En el camino, a orillas de aquel río, había visto salientes parecidos en los precipicios, algunos, sin duda, habitados, pero ninguno de tales dimensiones. En la región todos conocían aquel inmenso refugio de roca y el gran número de personas que albergaba. La Novena Caverna era la mayor de todas las comunidades agrupadas bajo el nombre de Zelandonii.

En el extremo este del espacio protegido, junto a la pared del fondo y aisladas en el medio, se alzaban estructuras independientes, muchas de tamaño considerable, construidas en parte con piedra y en parte con armazones de madera cubiertos de pieles. Las pieles estaban decoradas con hermosas representaciones de animales y diversos símbolos abstractos pintados en negro y vivos tonos de rojo, amarillo y marrón. Las estructuras estaban orientadas hacia el oeste y dispuestas en curva en torno a un espacio abierto próximo al centro de la superficie cubierta por el saliente rocoso, y dicho espacio se hallaba lleno de objetos y personas en desorden.

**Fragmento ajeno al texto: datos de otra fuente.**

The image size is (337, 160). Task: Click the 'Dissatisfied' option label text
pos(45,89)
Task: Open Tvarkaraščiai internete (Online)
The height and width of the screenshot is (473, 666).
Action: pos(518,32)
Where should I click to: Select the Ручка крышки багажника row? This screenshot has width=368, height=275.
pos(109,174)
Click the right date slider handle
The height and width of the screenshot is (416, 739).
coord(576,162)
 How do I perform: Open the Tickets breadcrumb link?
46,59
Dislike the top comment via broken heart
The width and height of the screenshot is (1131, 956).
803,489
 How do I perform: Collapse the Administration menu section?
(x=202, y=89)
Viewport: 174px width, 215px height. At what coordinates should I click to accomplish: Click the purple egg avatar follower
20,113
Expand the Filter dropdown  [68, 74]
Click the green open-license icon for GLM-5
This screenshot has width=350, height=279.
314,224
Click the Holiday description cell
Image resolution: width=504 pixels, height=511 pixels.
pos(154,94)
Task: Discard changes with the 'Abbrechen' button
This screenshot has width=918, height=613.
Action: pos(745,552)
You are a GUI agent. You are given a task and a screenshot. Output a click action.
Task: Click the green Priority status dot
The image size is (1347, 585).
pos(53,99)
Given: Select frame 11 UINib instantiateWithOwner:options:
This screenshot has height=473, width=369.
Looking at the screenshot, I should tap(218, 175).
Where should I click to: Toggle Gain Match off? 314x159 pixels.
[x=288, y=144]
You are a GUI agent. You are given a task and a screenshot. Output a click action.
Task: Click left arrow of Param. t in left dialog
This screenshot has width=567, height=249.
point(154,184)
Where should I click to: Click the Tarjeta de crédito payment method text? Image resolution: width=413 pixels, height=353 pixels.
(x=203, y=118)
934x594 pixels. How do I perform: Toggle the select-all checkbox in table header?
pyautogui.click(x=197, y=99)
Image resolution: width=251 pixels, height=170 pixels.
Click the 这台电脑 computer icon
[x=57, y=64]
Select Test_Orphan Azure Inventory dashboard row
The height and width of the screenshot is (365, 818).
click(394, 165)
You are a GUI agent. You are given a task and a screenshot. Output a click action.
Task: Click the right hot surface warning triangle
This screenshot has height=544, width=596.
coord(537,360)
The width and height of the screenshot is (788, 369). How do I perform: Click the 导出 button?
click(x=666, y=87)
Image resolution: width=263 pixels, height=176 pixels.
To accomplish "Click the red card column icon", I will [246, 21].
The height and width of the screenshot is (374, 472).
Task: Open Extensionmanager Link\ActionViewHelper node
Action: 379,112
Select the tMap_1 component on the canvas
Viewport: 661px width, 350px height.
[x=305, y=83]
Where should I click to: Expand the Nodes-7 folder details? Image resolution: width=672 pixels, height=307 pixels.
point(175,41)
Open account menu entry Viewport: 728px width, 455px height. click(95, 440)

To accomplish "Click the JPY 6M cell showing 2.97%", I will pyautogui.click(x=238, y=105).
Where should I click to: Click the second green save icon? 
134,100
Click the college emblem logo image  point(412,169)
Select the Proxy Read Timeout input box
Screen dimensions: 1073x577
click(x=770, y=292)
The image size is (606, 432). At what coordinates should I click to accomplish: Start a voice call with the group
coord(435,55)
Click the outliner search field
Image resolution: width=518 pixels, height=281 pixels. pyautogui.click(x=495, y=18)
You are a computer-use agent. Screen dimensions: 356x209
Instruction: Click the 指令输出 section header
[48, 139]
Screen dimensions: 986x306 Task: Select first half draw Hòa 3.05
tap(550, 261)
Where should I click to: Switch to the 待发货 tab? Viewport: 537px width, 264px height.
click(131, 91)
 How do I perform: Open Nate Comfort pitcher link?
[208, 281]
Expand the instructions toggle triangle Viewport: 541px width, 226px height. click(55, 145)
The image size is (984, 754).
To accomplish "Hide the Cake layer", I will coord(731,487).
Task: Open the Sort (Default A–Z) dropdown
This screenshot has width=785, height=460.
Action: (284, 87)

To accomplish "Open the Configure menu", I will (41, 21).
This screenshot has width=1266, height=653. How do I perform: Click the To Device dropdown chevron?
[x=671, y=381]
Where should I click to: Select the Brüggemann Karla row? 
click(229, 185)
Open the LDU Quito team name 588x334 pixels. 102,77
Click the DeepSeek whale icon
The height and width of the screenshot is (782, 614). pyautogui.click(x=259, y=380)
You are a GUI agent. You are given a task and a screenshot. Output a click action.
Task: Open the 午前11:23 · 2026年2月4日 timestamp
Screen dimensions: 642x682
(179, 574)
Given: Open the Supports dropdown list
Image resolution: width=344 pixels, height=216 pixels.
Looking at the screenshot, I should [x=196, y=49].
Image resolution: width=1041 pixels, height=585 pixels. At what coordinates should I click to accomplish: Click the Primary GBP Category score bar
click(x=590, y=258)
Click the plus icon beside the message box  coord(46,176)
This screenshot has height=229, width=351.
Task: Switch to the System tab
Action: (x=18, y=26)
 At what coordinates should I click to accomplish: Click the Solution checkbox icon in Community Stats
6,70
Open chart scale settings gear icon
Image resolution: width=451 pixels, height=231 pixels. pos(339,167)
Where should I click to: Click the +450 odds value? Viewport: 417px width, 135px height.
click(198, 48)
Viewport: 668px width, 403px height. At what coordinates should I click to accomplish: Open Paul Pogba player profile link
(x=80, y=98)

Cuando Ayla observó con mayor detenimiento, lo que inicialmente se le había antojado un revoltijo de cosas diversas empezó a cobrar forma y pudo distinguir áreas dedicadas a distintas tareas que estaban agrupadas según la afinidad de estas últimas. Al principio resultaba confuso por la gran cantidad de actividades que allí se desarrollaban.

Ayla vio pieles a medio curtir colocadas en bastidores y largas astas de lanza –al parecer, en proceso de enderezamiento– apoyadas en un travesaño sostenido por dos postes. En otra parte había amontonadas cestas en diferentes fases de elaboración, así como correas puestas a secar, atirantadas entre pares de estacas de hueso. Largas madejas de cuerda pendían de estaquillas clavadas en montantes, y debajo de éstas había redes inacabadas extendidas sobre armazones. En el suelo vio rebujos de malla poco tupida. Las pieles, algunas teñidas de varios colores incluidos distintos tonos de rojo, estaban cortadas en piezas y cerca colgaban prendas de vestir parcialmente confeccionadas.

Reconoció casi todas aquellas artesanías, pero cerca de la ropa había una actividad por completo desconocida para ella. Un armazón sostenía verticalmente numerosas hebras de cordel fino y empezaba a adivinarse un dibujo formado por las hebras tejidas horizontalmente. Deseó acercarse para examinarlo de cerca y se prometió hacerlo más tarde. En otras partes se veían trozos de madera, piedra, hueso, cuerno y marfil de mamut, tallados en forma de utensilios –cazos, cucharas, cuencos, pinzas, armas–, y en su mayoría con adornos labrados o, en algunos casos, pintados. Había asimismo pequeñas esculturas y tallas que no eran utensilios ni herramientas. Parecían hechas por el mero placer de hacerlas o con alguna finalidad que Ayla desconocía.